▶ [YOUR GOAL]: Output only the lines of the entries that follow, starting at the one with "31 lipca 2026 (479, 1927)" and running down to the one with "[Contact us] (350, 1911)", both included and unchanged.

───── INPUT FOR THIS TASK ─────

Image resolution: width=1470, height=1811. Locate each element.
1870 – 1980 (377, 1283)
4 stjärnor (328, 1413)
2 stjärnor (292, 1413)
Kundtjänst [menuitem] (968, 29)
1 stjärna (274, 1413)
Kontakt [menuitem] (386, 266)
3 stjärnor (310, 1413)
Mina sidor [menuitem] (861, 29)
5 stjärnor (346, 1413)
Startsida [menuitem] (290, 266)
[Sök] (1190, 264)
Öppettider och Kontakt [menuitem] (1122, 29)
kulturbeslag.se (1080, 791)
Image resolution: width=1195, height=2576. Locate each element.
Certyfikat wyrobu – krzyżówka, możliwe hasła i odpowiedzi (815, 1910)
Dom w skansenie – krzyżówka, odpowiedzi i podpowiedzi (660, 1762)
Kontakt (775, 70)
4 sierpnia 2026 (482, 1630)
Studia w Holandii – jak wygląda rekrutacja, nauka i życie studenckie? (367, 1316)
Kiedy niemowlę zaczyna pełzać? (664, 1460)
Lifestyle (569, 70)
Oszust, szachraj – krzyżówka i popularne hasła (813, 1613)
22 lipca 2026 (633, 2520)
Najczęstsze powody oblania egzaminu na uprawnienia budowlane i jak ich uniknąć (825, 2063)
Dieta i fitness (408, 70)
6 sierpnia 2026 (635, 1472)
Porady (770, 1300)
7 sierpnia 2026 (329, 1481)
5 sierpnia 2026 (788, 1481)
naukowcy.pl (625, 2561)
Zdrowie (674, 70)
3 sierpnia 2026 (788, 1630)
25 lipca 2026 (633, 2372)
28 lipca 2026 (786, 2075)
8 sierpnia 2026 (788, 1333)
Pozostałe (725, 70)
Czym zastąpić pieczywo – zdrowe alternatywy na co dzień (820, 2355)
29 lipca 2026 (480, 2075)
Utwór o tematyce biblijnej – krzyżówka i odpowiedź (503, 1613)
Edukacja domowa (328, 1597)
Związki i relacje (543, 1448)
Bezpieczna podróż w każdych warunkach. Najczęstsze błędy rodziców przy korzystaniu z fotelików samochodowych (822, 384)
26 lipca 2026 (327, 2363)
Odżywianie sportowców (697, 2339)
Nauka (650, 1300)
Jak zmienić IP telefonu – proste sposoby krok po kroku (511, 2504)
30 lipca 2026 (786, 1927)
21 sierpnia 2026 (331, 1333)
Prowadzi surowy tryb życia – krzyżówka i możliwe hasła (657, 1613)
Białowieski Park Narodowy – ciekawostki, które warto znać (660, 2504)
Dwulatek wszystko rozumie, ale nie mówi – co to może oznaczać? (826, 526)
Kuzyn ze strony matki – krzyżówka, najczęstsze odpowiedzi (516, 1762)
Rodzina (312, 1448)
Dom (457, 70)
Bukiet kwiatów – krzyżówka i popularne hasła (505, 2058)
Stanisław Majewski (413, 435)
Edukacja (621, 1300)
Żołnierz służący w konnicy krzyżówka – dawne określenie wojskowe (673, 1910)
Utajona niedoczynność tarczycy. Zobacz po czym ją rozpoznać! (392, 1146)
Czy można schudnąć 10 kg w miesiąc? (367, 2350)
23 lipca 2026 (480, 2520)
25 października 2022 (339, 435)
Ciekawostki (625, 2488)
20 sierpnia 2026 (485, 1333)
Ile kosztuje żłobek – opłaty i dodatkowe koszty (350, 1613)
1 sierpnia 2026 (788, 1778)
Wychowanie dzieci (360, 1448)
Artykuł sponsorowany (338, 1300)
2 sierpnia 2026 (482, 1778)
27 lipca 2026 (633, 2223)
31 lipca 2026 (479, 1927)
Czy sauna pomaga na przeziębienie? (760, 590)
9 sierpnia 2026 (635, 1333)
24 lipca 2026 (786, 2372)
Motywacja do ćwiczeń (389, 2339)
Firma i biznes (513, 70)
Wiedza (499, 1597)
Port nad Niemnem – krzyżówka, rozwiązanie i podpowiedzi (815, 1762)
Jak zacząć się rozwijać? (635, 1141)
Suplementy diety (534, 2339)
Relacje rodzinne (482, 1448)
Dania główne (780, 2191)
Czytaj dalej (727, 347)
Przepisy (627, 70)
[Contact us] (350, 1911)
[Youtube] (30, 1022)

─────

▶ [SOLUTION TO THE EXERCISE]:
31 lipca 2026 (479, 1927)
Czy sauna pomaga na przeziębienie? (760, 590)
9 sierpnia 2026 (635, 1333)
24 lipca 2026 (786, 2372)
Motywacja do ćwiczeń (389, 2339)
Firma i biznes (513, 70)
Wiedza (499, 1597)
Port nad Niemnem – krzyżówka, rozwiązanie i podpowiedzi (815, 1762)
Jak zacząć się rozwijać? (635, 1141)
Suplementy diety (534, 2339)
Relacje rodzinne (482, 1448)
Dania główne (780, 2191)
Czytaj dalej (727, 347)
Przepisy (627, 70)
[Contact us] (350, 1911)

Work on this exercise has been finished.